▶ _Exercise directions_: Count the lines in the material below that contain the string "plot", treating uppercase and lowercase as different. Reply with the number alone.

▶ _Record list_:
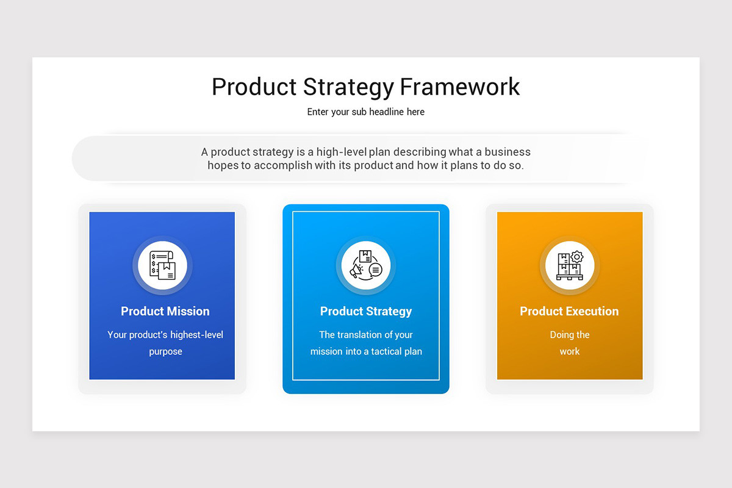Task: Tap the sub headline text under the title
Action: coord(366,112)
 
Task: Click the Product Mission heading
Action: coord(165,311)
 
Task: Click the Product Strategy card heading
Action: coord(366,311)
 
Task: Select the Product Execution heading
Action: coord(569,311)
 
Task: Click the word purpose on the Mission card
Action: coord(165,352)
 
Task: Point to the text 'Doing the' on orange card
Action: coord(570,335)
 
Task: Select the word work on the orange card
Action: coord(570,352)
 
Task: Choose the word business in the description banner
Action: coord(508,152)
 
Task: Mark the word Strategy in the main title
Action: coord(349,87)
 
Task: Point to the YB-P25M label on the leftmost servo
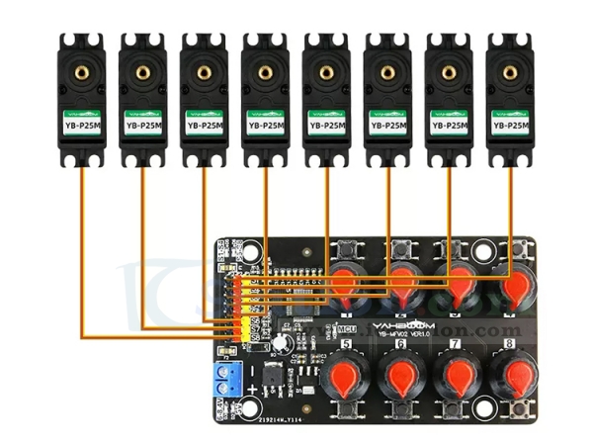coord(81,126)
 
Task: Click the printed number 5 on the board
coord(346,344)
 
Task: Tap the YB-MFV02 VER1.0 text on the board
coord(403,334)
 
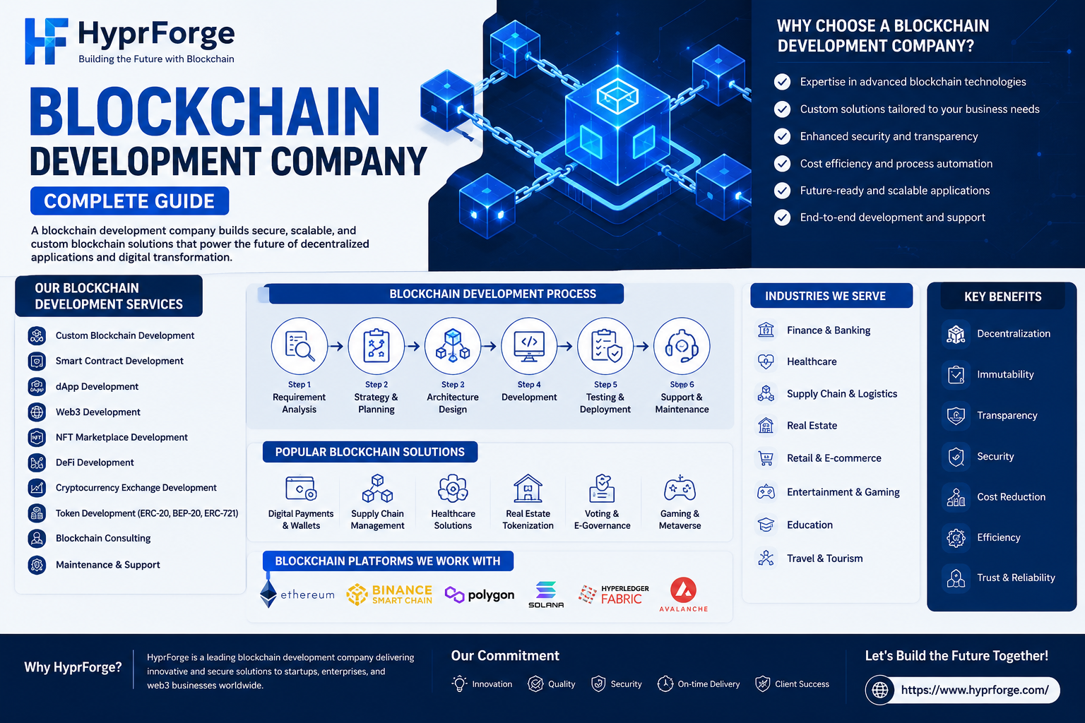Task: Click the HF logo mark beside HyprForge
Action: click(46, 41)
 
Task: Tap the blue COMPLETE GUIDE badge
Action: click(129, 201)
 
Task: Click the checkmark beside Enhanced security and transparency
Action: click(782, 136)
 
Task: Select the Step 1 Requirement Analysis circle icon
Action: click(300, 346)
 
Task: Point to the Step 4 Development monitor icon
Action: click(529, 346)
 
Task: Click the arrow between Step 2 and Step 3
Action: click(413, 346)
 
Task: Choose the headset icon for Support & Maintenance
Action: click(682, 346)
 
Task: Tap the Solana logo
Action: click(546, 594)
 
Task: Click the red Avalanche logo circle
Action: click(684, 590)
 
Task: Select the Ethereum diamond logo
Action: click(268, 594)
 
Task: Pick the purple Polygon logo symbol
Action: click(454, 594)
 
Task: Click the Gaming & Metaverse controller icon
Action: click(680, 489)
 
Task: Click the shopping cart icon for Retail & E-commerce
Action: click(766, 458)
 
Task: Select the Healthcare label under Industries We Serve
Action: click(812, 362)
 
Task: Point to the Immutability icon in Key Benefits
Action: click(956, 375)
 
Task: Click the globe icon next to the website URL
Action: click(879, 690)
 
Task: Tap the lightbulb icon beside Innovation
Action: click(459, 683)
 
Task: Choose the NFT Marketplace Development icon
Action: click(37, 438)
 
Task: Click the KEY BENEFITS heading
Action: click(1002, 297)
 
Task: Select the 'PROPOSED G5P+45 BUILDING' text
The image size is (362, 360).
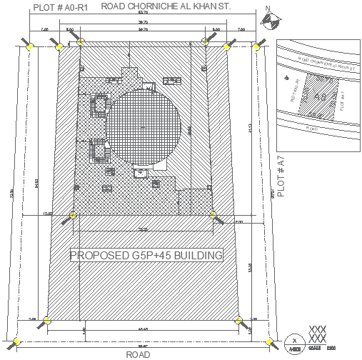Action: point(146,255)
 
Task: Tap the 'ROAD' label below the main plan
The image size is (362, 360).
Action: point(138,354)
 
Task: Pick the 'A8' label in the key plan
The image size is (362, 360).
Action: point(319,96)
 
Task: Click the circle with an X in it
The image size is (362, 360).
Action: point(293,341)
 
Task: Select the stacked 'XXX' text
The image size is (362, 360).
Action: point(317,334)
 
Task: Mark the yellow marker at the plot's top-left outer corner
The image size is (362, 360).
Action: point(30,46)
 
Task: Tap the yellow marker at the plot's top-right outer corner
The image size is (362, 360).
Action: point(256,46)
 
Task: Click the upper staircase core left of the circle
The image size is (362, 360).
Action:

▶ _Expected output_: 2